▸ TASK PROMPT: Of the entries below, restate word for word only the section that runs from the line with "Aceptar (148, 2416)" to the line with "NEUMÁTICAS Y ACCESORIOS (104, 1404)", counting both ends.

▸ DATASET CONTENT:
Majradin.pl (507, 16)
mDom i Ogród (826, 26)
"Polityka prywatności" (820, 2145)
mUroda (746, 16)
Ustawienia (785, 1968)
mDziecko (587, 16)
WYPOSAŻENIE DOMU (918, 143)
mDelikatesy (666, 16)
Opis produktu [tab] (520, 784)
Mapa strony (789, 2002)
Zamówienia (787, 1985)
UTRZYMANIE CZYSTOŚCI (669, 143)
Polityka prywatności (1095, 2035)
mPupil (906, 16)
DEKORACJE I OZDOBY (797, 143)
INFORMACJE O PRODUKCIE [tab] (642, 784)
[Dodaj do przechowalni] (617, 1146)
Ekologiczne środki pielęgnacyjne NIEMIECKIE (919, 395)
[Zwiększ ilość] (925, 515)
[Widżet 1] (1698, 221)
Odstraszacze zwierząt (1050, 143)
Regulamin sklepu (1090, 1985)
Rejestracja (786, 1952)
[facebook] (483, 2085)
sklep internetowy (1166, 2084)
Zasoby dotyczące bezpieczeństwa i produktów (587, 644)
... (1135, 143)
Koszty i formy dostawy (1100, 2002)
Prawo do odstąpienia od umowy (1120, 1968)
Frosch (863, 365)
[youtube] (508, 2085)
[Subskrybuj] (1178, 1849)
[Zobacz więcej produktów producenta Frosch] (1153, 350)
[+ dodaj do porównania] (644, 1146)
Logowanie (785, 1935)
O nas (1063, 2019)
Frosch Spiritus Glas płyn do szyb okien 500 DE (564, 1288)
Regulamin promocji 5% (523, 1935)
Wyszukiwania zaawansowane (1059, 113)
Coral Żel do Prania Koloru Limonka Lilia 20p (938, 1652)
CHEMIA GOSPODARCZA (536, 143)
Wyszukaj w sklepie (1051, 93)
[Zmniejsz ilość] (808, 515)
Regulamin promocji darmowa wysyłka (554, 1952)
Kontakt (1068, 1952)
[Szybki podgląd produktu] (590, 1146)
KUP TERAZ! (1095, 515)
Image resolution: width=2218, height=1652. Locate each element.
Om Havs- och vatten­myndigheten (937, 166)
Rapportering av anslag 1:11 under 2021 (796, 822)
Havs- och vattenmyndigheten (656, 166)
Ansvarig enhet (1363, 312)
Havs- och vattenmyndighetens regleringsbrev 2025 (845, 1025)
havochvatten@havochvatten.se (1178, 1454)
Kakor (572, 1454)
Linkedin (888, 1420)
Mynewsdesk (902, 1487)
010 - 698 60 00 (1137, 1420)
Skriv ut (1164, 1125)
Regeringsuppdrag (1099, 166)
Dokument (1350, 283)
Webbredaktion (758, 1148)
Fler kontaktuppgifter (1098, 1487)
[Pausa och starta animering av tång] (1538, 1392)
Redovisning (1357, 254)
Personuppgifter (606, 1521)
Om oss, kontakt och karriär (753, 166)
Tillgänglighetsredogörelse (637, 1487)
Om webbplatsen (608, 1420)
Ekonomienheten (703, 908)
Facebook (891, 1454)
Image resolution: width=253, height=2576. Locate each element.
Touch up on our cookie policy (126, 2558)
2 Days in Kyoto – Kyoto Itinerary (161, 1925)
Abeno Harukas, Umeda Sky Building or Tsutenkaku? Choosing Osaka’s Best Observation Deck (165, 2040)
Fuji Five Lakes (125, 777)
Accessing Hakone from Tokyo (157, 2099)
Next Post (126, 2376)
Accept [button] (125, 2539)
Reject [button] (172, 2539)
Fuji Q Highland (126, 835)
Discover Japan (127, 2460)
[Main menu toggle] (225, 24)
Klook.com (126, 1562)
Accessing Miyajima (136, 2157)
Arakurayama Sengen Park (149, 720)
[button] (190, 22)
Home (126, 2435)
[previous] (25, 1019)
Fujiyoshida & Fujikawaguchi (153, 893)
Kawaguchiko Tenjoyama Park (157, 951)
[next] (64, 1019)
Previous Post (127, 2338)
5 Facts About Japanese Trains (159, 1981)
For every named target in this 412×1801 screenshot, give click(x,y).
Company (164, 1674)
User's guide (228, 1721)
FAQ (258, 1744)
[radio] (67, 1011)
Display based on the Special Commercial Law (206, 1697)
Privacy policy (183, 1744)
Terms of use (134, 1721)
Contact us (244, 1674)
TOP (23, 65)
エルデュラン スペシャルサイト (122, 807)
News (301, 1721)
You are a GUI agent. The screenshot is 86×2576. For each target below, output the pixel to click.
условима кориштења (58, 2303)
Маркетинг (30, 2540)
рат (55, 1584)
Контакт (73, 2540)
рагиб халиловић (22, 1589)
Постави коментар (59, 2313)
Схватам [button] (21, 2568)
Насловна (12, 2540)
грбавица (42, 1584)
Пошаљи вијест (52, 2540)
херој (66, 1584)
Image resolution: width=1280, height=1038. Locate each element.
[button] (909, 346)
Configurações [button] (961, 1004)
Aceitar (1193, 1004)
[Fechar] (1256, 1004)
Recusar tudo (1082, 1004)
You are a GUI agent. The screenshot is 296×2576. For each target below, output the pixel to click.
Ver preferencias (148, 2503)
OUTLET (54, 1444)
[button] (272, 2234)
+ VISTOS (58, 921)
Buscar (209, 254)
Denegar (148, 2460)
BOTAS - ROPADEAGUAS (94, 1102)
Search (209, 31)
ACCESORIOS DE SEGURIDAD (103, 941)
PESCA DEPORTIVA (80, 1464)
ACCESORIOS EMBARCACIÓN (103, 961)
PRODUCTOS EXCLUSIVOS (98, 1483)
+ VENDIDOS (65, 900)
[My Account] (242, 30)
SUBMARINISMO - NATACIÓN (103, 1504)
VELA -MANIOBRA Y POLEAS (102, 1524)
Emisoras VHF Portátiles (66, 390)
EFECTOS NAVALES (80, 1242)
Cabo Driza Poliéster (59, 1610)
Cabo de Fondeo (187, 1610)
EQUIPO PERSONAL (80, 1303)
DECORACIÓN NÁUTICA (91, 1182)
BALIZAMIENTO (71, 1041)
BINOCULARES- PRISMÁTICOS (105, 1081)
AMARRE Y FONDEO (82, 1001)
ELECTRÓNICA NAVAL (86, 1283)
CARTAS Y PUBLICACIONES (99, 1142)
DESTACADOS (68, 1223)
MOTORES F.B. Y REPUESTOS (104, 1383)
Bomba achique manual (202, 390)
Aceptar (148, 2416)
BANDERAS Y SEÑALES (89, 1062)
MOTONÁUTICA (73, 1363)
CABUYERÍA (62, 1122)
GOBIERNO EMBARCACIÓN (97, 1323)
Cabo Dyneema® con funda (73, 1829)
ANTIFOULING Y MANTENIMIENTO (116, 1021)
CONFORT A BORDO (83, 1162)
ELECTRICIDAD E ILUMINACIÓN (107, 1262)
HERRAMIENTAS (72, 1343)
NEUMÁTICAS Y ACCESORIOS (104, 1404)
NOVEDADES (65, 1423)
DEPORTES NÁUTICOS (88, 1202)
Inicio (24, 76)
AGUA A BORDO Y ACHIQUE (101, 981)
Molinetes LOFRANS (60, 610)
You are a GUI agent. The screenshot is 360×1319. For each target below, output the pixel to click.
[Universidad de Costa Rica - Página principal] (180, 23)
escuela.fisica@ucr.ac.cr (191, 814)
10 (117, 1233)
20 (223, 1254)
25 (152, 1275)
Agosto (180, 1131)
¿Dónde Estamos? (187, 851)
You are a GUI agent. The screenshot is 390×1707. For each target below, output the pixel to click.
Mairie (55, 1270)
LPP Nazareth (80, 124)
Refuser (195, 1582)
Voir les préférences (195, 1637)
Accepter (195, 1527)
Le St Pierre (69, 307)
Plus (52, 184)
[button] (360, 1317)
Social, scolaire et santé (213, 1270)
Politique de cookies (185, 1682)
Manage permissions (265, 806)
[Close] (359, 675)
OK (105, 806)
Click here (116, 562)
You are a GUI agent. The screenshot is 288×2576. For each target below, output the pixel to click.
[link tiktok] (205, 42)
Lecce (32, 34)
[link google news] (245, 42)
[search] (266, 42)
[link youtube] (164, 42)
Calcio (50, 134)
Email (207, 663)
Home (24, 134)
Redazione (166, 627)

▸ SOLUTION:
Aceptar (148, 2416)
BANDERAS Y SEÑALES (89, 1062)
MOTONÁUTICA (73, 1363)
CABUYERÍA (62, 1122)
GOBIERNO EMBARCACIÓN (97, 1323)
Cabo Dyneema® con funda (73, 1829)
ANTIFOULING Y MANTENIMIENTO (116, 1021)
CONFORT A BORDO (83, 1162)
ELECTRICIDAD E ILUMINACIÓN (107, 1262)
HERRAMIENTAS (72, 1343)
NEUMÁTICAS Y ACCESORIOS (104, 1404)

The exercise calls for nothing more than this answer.